• **TASK DATA**
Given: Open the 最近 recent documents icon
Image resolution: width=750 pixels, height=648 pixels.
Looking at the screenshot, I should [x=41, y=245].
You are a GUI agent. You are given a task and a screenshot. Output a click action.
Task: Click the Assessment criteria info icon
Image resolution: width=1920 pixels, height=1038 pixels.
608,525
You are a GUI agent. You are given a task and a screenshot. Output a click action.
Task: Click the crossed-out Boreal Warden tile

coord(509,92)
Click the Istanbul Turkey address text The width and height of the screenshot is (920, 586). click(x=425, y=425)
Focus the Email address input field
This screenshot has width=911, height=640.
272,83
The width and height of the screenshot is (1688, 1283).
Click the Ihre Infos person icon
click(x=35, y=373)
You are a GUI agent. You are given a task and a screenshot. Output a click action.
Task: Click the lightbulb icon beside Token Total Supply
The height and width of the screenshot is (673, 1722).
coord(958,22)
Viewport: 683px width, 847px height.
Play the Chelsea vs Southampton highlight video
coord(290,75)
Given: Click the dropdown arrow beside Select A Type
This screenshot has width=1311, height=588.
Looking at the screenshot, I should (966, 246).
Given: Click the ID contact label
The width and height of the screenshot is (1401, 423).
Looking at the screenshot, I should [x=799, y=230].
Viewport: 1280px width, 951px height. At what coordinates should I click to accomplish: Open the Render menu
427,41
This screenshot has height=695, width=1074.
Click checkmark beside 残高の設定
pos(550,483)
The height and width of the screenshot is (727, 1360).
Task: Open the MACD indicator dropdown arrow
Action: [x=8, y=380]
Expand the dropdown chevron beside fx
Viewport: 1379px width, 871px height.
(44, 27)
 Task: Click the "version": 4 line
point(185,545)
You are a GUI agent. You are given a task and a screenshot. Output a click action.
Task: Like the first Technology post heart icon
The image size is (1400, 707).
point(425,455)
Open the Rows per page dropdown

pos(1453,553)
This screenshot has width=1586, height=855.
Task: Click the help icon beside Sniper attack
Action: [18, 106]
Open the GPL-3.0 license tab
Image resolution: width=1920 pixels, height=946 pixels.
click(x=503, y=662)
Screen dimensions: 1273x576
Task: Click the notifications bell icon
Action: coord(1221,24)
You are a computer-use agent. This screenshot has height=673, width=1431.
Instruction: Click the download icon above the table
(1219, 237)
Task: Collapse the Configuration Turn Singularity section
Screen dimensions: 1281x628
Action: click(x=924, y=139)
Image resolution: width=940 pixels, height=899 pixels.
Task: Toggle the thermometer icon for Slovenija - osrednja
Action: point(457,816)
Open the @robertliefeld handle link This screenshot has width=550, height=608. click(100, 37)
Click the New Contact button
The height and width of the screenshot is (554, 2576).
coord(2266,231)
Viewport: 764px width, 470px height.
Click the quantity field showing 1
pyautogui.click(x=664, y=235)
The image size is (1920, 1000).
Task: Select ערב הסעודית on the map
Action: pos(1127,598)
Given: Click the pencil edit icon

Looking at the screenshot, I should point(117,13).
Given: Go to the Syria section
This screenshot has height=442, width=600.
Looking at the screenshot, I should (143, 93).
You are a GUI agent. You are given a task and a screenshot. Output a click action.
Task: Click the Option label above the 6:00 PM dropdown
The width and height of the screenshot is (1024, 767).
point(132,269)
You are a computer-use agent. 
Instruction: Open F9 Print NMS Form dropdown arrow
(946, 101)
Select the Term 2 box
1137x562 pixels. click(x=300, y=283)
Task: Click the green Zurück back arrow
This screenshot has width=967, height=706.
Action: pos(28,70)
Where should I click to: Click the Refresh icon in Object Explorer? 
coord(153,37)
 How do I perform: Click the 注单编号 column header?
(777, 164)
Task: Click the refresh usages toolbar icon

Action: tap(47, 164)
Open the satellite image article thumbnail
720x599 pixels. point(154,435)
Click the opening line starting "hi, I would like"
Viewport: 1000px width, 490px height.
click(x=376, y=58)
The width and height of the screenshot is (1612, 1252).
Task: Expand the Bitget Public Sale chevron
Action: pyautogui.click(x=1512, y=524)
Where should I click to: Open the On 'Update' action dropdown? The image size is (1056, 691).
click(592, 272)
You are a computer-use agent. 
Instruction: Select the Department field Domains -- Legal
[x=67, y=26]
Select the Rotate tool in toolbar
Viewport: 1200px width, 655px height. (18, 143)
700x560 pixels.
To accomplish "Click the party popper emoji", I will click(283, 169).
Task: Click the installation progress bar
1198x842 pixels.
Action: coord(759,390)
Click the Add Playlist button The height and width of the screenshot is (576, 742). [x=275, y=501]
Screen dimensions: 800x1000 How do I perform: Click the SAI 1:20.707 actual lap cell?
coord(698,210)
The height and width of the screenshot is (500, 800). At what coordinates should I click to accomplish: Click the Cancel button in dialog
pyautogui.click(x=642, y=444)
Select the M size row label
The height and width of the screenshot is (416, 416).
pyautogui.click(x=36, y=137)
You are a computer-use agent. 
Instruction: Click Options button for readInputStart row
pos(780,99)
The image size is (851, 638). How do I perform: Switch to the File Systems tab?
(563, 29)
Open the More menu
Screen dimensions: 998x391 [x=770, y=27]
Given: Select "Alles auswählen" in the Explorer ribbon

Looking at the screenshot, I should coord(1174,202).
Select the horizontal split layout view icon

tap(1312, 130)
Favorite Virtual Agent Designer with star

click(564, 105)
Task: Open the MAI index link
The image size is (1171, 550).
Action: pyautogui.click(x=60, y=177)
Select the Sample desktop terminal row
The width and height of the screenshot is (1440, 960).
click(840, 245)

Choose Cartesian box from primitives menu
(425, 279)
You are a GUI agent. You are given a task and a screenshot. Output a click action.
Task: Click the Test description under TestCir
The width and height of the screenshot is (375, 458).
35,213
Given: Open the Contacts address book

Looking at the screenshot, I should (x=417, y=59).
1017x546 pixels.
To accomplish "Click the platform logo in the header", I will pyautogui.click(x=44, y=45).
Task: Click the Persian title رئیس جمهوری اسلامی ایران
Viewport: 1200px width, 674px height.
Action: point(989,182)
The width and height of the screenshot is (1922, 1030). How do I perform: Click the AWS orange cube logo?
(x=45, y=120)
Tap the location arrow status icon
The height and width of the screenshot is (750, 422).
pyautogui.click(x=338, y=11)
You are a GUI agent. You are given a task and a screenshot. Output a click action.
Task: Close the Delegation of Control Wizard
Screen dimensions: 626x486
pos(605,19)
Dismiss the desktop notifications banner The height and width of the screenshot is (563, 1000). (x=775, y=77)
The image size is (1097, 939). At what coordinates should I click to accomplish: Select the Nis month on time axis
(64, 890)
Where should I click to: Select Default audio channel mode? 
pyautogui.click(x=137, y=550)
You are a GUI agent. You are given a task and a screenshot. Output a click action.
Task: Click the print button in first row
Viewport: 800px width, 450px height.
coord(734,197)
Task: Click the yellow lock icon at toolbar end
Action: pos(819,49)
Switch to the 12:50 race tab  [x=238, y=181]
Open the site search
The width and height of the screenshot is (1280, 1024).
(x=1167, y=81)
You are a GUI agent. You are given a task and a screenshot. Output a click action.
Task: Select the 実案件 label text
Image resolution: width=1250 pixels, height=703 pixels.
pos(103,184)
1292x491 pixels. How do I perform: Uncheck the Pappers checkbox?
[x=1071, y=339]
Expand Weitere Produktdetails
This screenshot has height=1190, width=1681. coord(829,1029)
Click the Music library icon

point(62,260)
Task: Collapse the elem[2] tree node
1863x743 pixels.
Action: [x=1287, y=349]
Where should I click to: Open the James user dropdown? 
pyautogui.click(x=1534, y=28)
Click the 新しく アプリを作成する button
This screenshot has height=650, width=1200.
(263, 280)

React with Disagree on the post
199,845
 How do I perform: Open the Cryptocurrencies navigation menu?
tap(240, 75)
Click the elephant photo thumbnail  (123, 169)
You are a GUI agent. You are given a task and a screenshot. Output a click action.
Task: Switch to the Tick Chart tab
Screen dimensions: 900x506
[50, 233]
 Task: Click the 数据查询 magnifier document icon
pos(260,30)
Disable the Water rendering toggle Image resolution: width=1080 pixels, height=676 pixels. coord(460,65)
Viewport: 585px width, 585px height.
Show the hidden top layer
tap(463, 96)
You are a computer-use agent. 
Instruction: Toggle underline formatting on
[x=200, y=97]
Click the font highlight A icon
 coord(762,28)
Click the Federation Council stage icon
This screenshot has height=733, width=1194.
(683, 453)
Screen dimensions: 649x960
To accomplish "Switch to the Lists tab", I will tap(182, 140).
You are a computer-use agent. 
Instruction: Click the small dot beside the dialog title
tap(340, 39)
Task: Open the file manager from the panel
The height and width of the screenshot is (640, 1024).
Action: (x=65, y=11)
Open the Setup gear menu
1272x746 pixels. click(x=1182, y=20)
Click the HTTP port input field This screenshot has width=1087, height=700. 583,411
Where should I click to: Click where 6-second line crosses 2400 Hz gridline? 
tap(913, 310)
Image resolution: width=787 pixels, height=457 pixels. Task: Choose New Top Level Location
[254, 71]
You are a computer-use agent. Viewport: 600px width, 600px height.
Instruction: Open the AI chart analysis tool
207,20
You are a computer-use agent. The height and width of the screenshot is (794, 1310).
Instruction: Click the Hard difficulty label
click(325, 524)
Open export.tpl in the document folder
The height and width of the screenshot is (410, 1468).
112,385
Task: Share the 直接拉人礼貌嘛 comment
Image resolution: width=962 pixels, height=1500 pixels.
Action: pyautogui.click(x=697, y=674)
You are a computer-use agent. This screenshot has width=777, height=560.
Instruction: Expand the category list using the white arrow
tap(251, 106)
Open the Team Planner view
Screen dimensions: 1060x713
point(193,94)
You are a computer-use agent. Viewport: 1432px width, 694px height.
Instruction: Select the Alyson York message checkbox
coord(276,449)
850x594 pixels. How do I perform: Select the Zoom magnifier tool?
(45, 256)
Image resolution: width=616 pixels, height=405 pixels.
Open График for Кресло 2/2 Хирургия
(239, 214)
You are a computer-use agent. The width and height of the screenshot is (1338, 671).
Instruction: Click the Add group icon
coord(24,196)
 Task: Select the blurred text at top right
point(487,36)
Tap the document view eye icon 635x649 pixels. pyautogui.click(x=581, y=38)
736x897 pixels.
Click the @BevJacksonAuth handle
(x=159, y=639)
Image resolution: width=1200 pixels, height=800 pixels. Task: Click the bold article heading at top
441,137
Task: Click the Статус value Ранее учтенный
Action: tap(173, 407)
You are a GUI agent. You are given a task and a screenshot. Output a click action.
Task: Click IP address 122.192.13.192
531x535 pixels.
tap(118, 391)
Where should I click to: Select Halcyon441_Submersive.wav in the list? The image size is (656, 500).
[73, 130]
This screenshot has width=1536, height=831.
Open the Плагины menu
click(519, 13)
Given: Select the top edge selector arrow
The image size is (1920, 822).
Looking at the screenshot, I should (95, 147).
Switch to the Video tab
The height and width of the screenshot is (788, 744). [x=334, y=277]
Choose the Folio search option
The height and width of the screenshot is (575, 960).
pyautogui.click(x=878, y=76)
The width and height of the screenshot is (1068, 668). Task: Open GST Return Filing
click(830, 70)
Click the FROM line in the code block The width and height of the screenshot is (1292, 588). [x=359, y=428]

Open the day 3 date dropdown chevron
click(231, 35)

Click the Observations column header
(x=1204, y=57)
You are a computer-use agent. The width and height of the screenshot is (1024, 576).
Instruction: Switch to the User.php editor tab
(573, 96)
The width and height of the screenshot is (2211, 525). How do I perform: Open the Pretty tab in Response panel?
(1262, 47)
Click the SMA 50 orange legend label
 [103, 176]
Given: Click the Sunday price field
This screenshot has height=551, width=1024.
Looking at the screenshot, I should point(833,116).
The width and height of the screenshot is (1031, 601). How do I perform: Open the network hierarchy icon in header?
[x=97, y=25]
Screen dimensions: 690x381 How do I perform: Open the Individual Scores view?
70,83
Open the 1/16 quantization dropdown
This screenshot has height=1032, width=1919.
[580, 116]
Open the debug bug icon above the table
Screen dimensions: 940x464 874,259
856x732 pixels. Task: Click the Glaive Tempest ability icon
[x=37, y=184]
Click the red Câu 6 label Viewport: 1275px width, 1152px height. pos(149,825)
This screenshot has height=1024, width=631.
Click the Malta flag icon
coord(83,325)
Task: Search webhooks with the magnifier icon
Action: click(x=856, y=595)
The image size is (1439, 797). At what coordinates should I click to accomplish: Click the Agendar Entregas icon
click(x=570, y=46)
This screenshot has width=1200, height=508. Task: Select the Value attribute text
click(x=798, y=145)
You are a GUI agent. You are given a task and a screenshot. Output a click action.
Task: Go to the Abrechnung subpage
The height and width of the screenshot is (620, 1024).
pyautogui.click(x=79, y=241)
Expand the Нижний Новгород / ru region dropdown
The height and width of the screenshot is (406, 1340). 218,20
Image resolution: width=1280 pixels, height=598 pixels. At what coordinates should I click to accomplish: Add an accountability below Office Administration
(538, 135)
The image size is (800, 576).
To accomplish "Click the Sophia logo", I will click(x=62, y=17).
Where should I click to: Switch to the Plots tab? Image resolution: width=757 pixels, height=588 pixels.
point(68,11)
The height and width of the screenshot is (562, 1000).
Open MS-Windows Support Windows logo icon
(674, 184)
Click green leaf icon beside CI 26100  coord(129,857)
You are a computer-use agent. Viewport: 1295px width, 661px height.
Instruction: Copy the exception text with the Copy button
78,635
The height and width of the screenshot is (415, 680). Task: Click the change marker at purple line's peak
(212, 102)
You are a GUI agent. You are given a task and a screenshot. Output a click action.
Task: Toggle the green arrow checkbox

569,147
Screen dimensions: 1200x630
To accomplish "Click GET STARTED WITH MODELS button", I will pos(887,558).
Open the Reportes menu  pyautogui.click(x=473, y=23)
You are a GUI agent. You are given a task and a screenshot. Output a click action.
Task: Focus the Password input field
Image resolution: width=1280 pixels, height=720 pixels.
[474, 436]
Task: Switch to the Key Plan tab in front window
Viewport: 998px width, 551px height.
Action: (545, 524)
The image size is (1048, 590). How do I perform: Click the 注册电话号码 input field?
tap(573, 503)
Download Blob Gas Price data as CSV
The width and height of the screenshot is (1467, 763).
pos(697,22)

• **TASK PROMPT**
Repeat only the stretch of lines that opens with the line containing "The height and width of the screenshot is (415, 680)." and closes with the final line of the entries, both included, exactly as written.

• **FINAL ANSWER**
The height and width of the screenshot is (415, 680). Task: Click the change marker at purple line's peak
(212, 102)
You are a GUI agent. You are given a task and a screenshot. Output a click action.
Task: Toggle the green arrow checkbox

569,147
Screen dimensions: 1200x630
To accomplish "Click GET STARTED WITH MODELS button", I will pos(887,558).
Open the Reportes menu  pyautogui.click(x=473, y=23)
You are a GUI agent. You are given a task and a screenshot. Output a click action.
Task: Focus the Password input field
Image resolution: width=1280 pixels, height=720 pixels.
[474, 436]
Task: Switch to the Key Plan tab in front window
Viewport: 998px width, 551px height.
Action: (545, 524)
The image size is (1048, 590). How do I perform: Click the 注册电话号码 input field?
tap(573, 503)
Download Blob Gas Price data as CSV
The width and height of the screenshot is (1467, 763).
pos(697,22)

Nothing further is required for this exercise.